The literature is now sceptical of the discourse of gender and vulnerability to HIV, (Berger, 2005; Berer, 2003; Pettifor, et.al. 2004). Berger, (2005) argues that there are complexities regarding sexual practices which are ignored by the discourse that HIV/AIDS is a result of gendered power relations. He regards such typical gender analysis as reinforcing gender stereotypes and treats women as a homogenous vulnerable group. Berer, (2004:9) concurs with this line of argument that, `women are not always faithful to their sexual partners… and that men and women infect each other.' This perspective will influence the design of the life skills based education approach to prevent HIV that there is need to recognise such complex gender relations.

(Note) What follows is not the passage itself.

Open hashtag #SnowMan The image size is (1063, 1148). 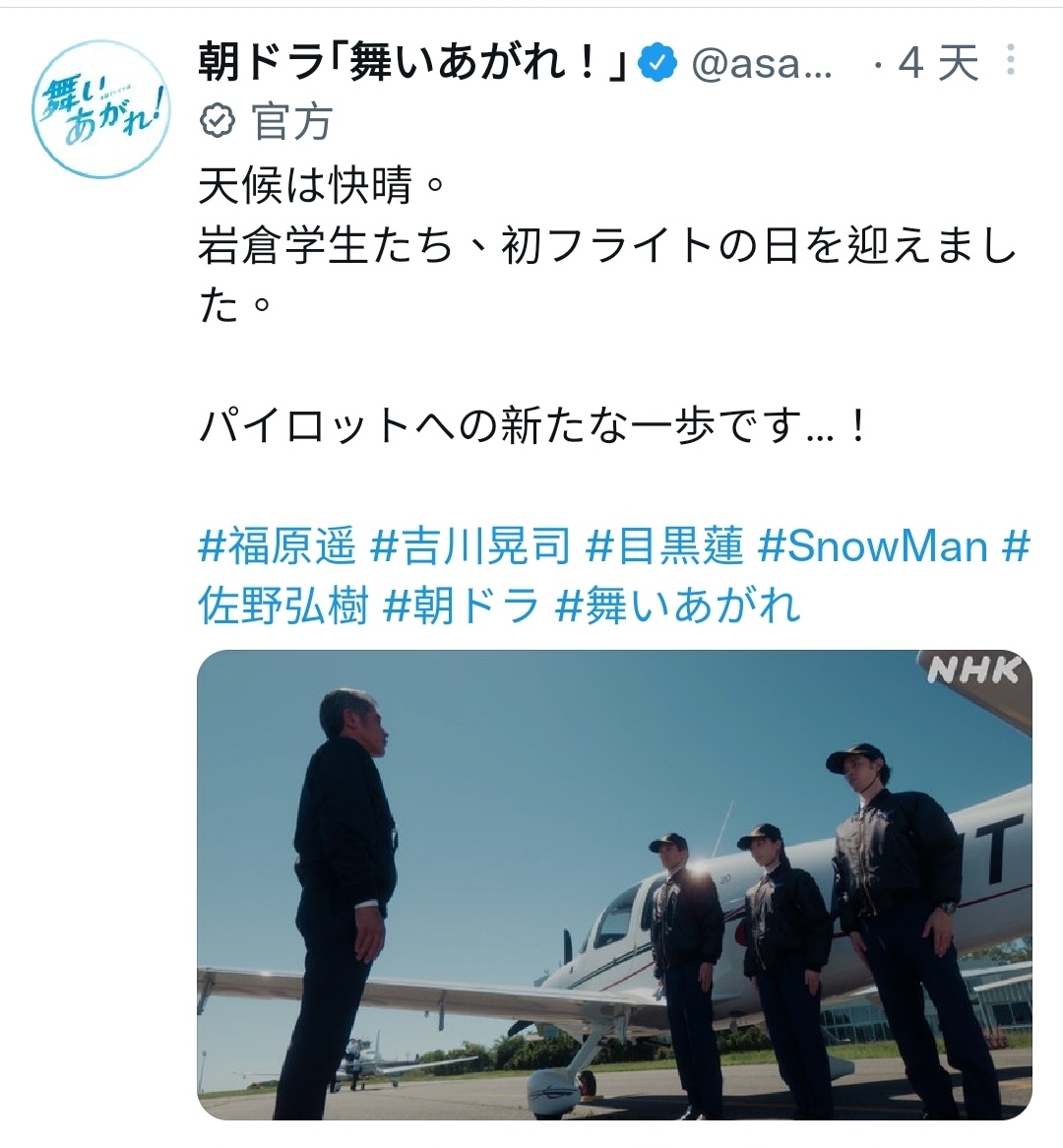tap(873, 546)
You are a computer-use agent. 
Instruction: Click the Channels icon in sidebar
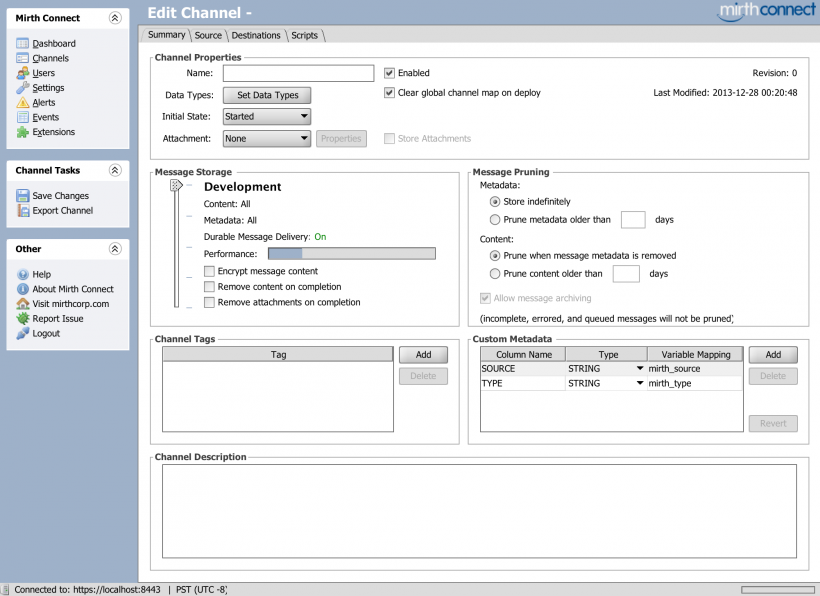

The literature also discusses an overall discursive shift from negative associations with sex because of the fear of HIV, to sex for pleasure, (Gosine, 2004; Pettifor, et.al 2004). Gosine, (2004) argues that `sex for most people, who engage in it willingly, is a pleasurable activity,' (p.12). This perspective differs from the discourse in life skills based education that characterises sex as a negative activity. Such a shift has implications for life skills based education to prevent HIV, particularly among university students whose age calls for honest, adult approaches to life skills based education to prevent HIV. It seems that a multi-faceted approach to gender and sexuality can make a life skills based education course effective in addressing the core issues then matching strategies in preventing HIV among the IDE students.
CONCLUSION
This innovation recommends an intervention to HIV/AIDS for a specific target group with special life skills needs. Student involvement is right from the design phase of the life skills based course. Such a participatory design model is more likely to lead to participatory delivery and continuous evaluation of the intervention guided by the action research data. In time, such a life skills based intervention will yield better results in HIV prevention and ensure that highly skilled Swazis live long enough to contribute to Swaziland' s development.